Les sociétés capitalistes dépendent, pour leur stabilité et pour leur développement, de la production en chaîne de convoitises marchandisables. De ce fait, elles ont une tendance inhérente à contrarier la réalisation du désir de résonance des sujets. Si ce désir est effectivement inhérent à la nature humaine alors il faut en tirer la conclusion que les formes d’organisations capitalistes sont pathogènes pour l’être humain.
Une autre observation semble renforcer ce diagnostic. Nos sociétés sont animées par la peur. Les agencements sociaux capitalistes forcent les individus à entrer dans des rapports d’exploitation et de concurrence (à l’école, au travail, pour l’obtention d’un logement ou pour se distinguer des autres…). La dynamique concurrentielle entretient la crainte permanente de ne pas pouvoir suivre ou de ne pas être à la hauteur, de rester sur le carreau ou d’être exclu.

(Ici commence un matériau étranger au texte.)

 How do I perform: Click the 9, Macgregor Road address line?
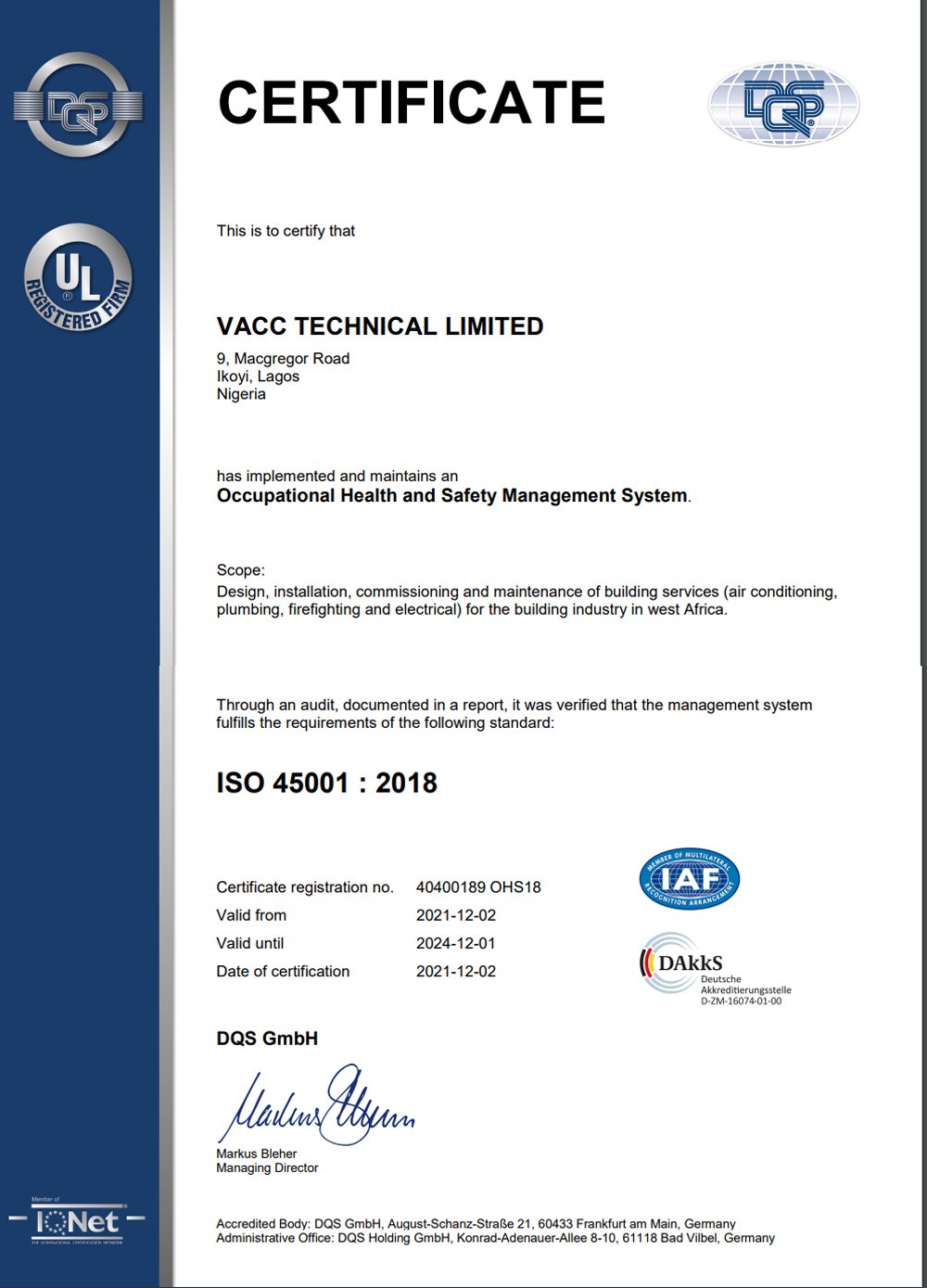tap(283, 358)
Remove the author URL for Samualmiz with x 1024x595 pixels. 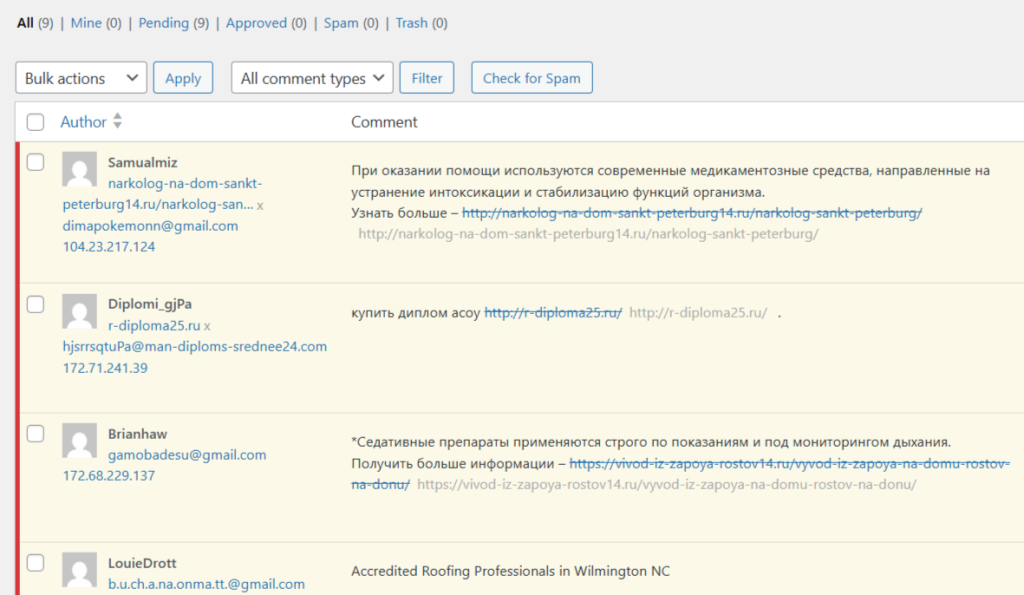260,205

Or comme nous l’avons dit plus haut, la peur apparaît comme la tueuse de résonance par excellence. Elle rend les sujets inaptes à la rencontre, à l’ouverture à l’autre et au monde, empêchant toute possibilité de vibrer avec lui.
Finalement, Rosa Hartmut formule l’idée que le maintien du régime d’accroissement capitaliste dépend de sa capacité à inhiber notre relation de résonance au monde. Il y parvient par l’élaboration de craintes et de convoitises, qui portent sur les sphères de la production et de la consommation.